→ Instructions for the task: Pick out each row below that contains the string "chart", matching case, and copy those rows in full.

→ Dataset excerpts:
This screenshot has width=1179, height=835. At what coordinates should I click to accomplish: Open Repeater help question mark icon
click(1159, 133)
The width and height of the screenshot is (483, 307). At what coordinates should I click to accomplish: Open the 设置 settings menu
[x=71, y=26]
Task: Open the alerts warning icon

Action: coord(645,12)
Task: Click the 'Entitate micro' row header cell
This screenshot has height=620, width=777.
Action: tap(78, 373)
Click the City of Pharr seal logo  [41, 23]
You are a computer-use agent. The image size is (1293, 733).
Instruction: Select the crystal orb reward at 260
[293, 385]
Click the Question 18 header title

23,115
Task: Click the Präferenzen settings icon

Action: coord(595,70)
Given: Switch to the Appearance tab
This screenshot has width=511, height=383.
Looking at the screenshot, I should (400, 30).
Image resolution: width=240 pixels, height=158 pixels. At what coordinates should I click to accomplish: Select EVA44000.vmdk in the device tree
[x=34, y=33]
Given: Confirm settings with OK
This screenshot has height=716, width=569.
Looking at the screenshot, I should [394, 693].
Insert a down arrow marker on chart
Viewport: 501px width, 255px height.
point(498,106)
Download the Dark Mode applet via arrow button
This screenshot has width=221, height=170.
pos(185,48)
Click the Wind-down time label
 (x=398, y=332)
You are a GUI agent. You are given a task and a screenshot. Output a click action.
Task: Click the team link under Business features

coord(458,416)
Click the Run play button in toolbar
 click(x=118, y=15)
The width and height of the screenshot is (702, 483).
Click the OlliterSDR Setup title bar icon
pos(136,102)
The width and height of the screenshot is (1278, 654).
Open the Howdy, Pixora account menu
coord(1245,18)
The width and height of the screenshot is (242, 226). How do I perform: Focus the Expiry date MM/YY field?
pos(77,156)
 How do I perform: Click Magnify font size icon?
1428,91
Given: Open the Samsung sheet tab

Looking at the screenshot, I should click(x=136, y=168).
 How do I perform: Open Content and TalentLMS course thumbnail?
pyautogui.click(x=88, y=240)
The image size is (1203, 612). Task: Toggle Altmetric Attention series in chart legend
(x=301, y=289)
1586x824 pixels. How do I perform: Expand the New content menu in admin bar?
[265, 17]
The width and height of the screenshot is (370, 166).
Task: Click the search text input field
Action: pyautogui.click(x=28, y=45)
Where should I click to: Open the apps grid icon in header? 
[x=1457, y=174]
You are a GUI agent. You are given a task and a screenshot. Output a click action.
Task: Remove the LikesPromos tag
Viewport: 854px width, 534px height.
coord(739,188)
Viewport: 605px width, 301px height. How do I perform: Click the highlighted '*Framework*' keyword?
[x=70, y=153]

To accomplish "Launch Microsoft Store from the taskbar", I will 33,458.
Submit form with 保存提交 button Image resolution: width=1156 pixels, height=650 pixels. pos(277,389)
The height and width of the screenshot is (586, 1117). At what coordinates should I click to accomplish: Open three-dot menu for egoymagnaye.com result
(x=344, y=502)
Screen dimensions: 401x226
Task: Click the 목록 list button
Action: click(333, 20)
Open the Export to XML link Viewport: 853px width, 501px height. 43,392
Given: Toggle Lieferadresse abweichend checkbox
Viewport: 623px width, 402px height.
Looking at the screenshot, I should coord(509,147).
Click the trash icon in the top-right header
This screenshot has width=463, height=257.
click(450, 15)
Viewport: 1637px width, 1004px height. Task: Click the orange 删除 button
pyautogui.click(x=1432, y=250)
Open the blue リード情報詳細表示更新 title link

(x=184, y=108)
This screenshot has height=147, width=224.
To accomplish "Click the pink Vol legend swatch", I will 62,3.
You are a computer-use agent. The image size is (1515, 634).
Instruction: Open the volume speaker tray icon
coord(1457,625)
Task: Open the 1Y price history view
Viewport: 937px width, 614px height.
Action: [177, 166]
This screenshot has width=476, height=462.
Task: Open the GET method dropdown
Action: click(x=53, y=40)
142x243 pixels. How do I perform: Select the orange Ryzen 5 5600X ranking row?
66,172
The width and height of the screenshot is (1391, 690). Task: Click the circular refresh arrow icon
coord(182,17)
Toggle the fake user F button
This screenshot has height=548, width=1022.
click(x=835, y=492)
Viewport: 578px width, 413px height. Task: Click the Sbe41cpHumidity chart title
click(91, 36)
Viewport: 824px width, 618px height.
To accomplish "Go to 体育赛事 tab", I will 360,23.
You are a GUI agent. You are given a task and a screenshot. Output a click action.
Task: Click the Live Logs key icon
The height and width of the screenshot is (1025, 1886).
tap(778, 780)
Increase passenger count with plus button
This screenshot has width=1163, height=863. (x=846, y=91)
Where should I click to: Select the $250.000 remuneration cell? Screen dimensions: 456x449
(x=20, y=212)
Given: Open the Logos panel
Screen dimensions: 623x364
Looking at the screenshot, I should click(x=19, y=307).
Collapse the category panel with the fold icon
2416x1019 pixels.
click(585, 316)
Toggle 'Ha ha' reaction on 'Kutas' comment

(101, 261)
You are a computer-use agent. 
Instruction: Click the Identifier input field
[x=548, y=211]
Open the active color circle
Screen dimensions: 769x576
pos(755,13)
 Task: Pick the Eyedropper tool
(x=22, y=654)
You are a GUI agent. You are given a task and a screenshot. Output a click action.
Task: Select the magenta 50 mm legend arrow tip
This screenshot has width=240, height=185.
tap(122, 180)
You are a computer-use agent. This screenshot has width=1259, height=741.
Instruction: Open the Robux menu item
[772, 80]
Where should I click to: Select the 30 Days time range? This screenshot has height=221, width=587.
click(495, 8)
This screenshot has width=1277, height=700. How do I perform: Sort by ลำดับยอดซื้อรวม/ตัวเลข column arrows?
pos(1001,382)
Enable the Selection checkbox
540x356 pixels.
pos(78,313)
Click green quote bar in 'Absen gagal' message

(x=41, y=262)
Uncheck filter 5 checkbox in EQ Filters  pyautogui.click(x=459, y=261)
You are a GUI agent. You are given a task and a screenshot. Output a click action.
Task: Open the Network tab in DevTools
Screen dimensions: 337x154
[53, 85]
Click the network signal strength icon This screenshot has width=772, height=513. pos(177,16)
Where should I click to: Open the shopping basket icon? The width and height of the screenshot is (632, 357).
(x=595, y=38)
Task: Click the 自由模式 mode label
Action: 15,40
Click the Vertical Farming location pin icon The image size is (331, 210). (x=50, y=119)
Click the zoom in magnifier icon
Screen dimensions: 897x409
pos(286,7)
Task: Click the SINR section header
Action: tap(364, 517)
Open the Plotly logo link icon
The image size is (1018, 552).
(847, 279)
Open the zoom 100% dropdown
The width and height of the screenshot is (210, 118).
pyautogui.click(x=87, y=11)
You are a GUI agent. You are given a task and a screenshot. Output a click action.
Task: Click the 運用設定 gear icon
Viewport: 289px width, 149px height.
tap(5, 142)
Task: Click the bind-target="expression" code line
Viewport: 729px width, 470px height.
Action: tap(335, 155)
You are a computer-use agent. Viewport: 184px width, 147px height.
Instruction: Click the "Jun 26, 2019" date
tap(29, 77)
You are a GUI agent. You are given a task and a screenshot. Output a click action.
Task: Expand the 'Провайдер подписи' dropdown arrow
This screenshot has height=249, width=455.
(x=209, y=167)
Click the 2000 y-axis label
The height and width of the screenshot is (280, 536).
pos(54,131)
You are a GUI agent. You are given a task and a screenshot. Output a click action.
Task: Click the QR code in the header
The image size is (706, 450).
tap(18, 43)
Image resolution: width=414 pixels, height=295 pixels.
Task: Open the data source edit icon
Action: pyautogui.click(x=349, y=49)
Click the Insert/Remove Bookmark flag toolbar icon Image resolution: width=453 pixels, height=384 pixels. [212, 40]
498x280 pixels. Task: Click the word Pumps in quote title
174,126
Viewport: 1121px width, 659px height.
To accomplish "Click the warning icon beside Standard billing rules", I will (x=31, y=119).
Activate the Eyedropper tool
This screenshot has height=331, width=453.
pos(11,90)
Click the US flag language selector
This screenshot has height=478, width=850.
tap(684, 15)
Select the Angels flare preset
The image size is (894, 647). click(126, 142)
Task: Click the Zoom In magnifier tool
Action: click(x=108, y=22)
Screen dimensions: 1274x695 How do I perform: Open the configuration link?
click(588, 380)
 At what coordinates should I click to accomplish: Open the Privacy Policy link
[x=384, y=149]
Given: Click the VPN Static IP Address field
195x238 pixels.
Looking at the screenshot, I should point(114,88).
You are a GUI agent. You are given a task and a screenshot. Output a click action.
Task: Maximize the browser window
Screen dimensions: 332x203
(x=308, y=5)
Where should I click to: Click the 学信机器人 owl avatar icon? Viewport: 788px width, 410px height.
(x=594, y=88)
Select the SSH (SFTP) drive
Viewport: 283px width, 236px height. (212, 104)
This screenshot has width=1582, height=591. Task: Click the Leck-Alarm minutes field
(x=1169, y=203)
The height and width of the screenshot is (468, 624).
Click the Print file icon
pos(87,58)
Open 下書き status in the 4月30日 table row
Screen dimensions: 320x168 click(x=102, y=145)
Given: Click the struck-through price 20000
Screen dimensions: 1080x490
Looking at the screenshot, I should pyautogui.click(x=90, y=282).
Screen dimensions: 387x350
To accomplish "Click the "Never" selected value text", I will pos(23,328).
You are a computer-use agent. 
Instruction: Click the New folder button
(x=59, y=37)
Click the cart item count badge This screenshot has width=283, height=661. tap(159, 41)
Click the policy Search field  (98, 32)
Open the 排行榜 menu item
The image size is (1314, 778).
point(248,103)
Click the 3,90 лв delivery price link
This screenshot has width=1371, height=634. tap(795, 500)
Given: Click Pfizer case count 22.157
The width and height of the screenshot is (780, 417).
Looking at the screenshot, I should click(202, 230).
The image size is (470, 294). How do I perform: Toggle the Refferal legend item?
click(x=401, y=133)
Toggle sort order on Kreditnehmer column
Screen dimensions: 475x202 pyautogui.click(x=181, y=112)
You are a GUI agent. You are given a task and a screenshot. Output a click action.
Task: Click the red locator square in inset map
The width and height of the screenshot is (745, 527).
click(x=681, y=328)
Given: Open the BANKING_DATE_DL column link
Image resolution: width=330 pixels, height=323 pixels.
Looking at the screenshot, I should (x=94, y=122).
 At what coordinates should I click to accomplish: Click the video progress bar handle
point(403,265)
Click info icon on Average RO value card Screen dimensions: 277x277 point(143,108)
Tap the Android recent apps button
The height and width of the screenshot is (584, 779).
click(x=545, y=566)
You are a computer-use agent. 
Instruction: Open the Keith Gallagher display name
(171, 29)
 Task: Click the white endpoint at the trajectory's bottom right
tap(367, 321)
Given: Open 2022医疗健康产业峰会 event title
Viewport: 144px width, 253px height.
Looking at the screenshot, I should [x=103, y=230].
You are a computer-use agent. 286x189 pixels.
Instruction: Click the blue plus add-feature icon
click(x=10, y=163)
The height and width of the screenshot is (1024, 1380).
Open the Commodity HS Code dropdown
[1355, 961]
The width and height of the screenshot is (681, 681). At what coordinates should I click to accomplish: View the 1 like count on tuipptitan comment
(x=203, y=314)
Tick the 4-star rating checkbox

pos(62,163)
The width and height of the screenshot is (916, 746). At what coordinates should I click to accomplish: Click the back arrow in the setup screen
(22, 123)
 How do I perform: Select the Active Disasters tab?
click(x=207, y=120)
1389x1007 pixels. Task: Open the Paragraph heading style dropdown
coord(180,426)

→ In response:
Insert a down arrow marker on chart
The image size is (1203, 612). Task: Toggle Altmetric Attention series in chart legend
Viewport: 578px width, 413px height. Task: Click the Sbe41cpHumidity chart title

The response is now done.